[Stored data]
----
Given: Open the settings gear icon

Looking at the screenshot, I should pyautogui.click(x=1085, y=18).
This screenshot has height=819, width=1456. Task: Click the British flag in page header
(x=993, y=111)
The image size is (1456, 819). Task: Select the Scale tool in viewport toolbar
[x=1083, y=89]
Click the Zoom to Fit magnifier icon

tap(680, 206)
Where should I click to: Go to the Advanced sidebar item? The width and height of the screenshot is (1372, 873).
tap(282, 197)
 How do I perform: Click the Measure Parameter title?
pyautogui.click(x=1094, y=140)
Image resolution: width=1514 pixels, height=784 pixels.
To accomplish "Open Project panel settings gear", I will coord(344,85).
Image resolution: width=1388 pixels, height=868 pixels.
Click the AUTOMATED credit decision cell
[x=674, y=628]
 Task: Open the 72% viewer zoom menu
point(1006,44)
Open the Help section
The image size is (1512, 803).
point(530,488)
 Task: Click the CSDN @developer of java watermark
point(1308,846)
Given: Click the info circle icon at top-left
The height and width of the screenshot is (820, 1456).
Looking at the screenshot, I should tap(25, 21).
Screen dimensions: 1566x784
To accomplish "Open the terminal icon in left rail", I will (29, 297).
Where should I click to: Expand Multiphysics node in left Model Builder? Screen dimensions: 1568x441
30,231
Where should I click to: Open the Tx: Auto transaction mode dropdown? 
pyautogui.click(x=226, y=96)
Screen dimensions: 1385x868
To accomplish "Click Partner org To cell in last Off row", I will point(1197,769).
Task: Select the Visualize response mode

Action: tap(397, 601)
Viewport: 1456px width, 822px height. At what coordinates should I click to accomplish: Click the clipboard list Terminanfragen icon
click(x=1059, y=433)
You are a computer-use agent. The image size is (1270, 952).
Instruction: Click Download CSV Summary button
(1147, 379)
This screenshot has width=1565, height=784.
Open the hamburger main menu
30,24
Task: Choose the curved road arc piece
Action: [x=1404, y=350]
----
• [TASK DETAILS] State the count of lines in the data holding the word "resolution", adding nothing to it.

• [ANSWER TO THIS EXERCISE] 2